Single by Gerry Rafferty

from the album Night Owl
- B-side: "Why Won't You Talk to Me"
- Released: 11 May 1979
- Recorded: 1978–1979
- Genre: Soft rock
- Length: 4:24 (7" single edit) 6:09 (12" and album version)
- Label: United Artists
- Songwriter(s): Gerry Rafferty
- Producer(s): Gerry Rafferty Hugh Murphy

Gerry Rafferty singles chronology
| "Whatever's Written in Your Heart" (1978) | "Night Owl" (1979) | "Days Gone Down" (1979) |

= Night Owl (Gerry Rafferty song) =

1979 single by Gerry Rafferty

"Night Owl" is a song by Gerry Rafferty. It is the second track on his 1979 album of the same name. It features a Lyricon solo played by "Baker Street" saxophonist Raphael Ravenscroft. An edited version, omitting one verse, made the top five on the UK Singles Chart, and along with "Baker Street" is one of two solo efforts by Gerry Rafferty to accomplish this feat.

==Inspiration==
The song discusses themes of alcohol abuse, including autobiographical reflections delivered in the second person. It has been described by Rafferty's estate as a "memorable, top 30 melody with a pitiless self-portrait of an artist using alcohol to blur the edges of a world in which what is real, and valuable, is sometimes effusive".

==Release==
Though the single was a top-five hit for Rafferty in his native United Kingdom, "Night Owl" was never released in this format in North America, at a time when interest in Rafferty was at its peak after the success of his single "Baker Street" and album City to City a year earlier.
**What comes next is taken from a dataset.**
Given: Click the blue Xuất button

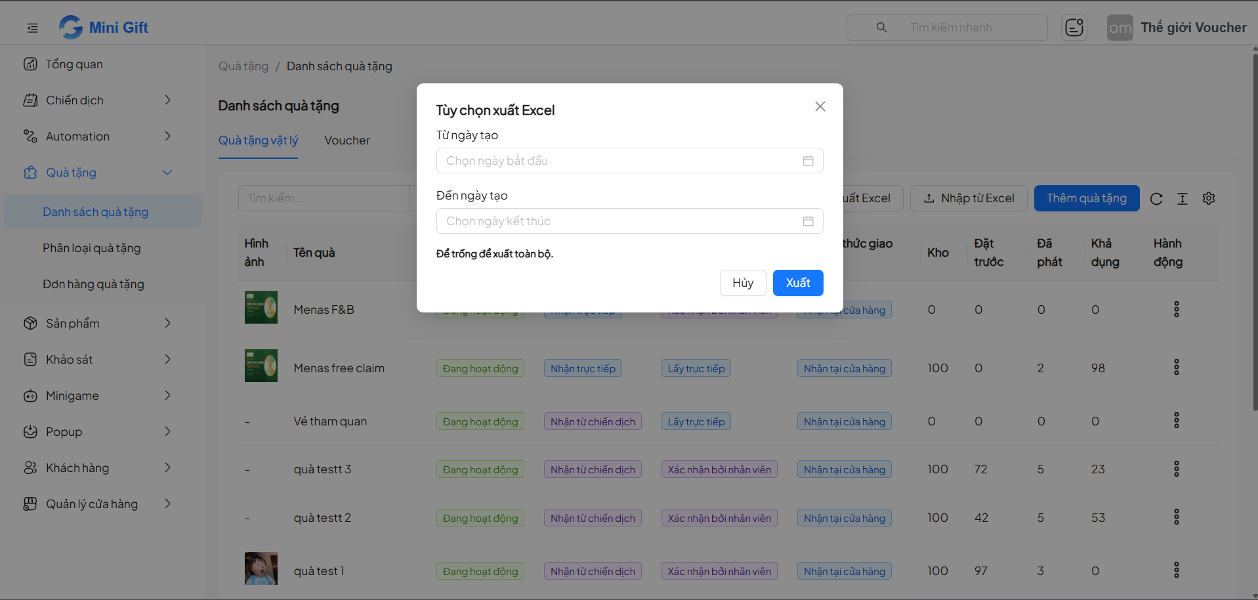Looking at the screenshot, I should pyautogui.click(x=798, y=283).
In the US, "Days Gone Down" was used as the lead single from Night Owl instead.

The B-side on the original "Night Owl" single was the fourth track from the same album, "Why Won't You Talk to Me".

==Charts==

| Chart (1979) | Peak Position |
|---|---|
| Australia (Kent Music Report) | 64 |
| UK Singles (Official Charts) | 5 |

==Certifications==

Certifications for "Night Owl"
| Region | Certification | Certified units/sales |
| United Kingdom (BPI) | Silver | 250,000^{^} |
^{^} Shipments figures based on certification alone.